The suit proceeds to quote the legislation that created CalSavers as saying that the board “…shall not implement the program if the IRA arrangements offered fail to qualify for the favorable federal income tax treatment ordinarily accorded to IRAs under the Internal Revenue Code, or if it is determined that the program is an employee benefit plan under the federal Employee Retirement Income Security Act.” And, it states that as a result the Budget Change Proposal for fiscal year 2017-2018 (which requested a $170,000,000.00 loan to implement CalSavers) stated: that “before the Program can open for enrollment, SB1234 requires the Board to report to the Governor and Legislature” that the Labor Department has finalized a regulation setting forth a safe harbor for savings arrangements established by states for nongovernmental employees for the purposes of the federal Employee Retirement Income Security Act (ERISA),and that the board “has defined in regulation the roles and responsibilities of employers pursuant to criteria outlined in the DOL regulation.”

Not mentioned in the suit is that in May 2017, President Trump signed legislation that overturned the Obama administration’s ERISA safe harbor rule for state-run auto-IRA programs for private sector workers.

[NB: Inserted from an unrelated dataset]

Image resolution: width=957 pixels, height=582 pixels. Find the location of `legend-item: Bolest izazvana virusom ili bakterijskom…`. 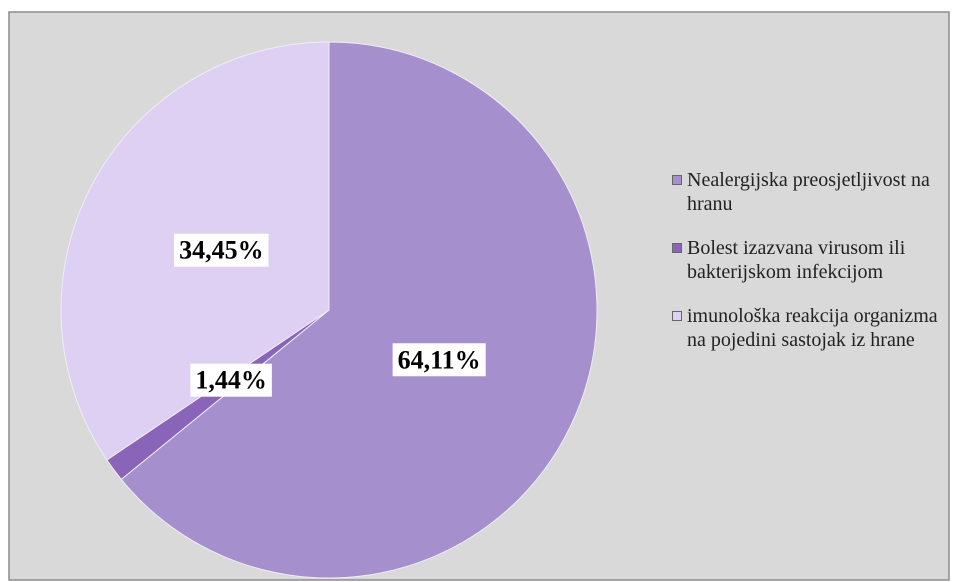

legend-item: Bolest izazvana virusom ili bakterijskom… is located at coordinates (812, 260).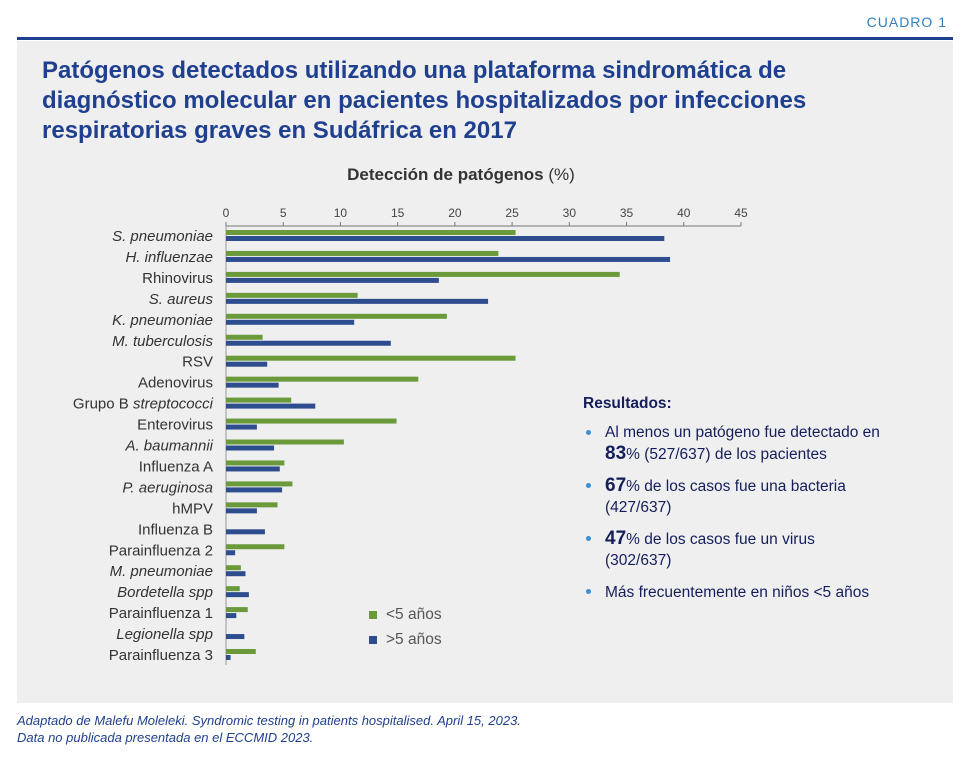 The width and height of the screenshot is (969, 768). I want to click on category-label: Enterovirus, so click(175, 426).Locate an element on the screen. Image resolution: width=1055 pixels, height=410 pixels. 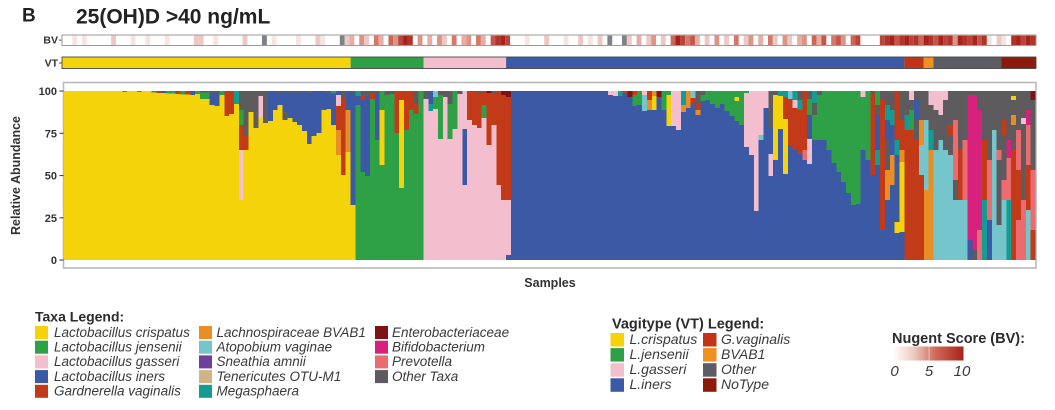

Immediately thereafter, California State Treasurer John Chiang and Senate President Pro Tempore Kevin de León said that California’s Secure Choice program remains on track and that “current law should not impede the Board if it chooses to consider Program designs using an ‘opt out’ negative election approach.”

Involuntary Fiduciaries?

After restating its position that a program such as CalSavers is preempted by ERISA, the suit notes that because CalSavers applies to employers of five or more employees, the program “…subjects small businesses to administrative and legal turmoil should they have five or more employees initially, but later only four or fewer employees” – and that “such employers automatically become ERISA plan administrators with all attendant administrative and legal liabilities.” The suit goes on to argue that, “As small business owners, both HJTA members and HJTA itself have putative fiduciary standing to sue for preemption because they are at risk of involuntarily becoming ERISA plan administrators under the Program.”

The first claim for relief concludes that, “because the U.S. Congress has expressly disavowed savings arrangements established by States for non-governmental employees in Public Law 115-35, there is no potentially valid DOL regulation permitting this state-run retirement arrangement,” and that the “nationally uniform application of ERISA requires that this Court declare CalSavers void.”

The suit also makes a second claim for relief as California taxpayers, that “CalSavers’ Waste of Taxpayer Funds Is Subject to Injunction Under California Code of Civil Procedure 526a,” explaining that “as of September 25, 2017, $450,000.00 was spent from a general fund loan, and $20,000,000.00 more was requested from the Department of Finance. The Legislature approved a loan of $16,900,000.00. As of March 31, 2018, expenditures since the Program’s inception totaled $1,549,629.00.”

Other States

A half dozen states either have one of these state-run programs for private sector workers in development, or on the drawing board. Oregon became the first to go live last summer, but was also challenged on a more limited ERISA preemption challenge. Specifically, the ERISA Industry Committee (ERIC) had filed a lawsuit last October against the Oregon Retirement Savings Board, saying that ERISA preempted the OregonSaves reporting requirements imposed on employers that already provide an ERISA retirement plan to their employees in Oregon. Ultimately ERIC dropped that suit in exchange for an agreement that ERIC members need only inform the State of Oregon, if it asks, that they are ERIC members, with the state agreeing to verify their membership with ERIC to confirm their exemption from OregonSaves.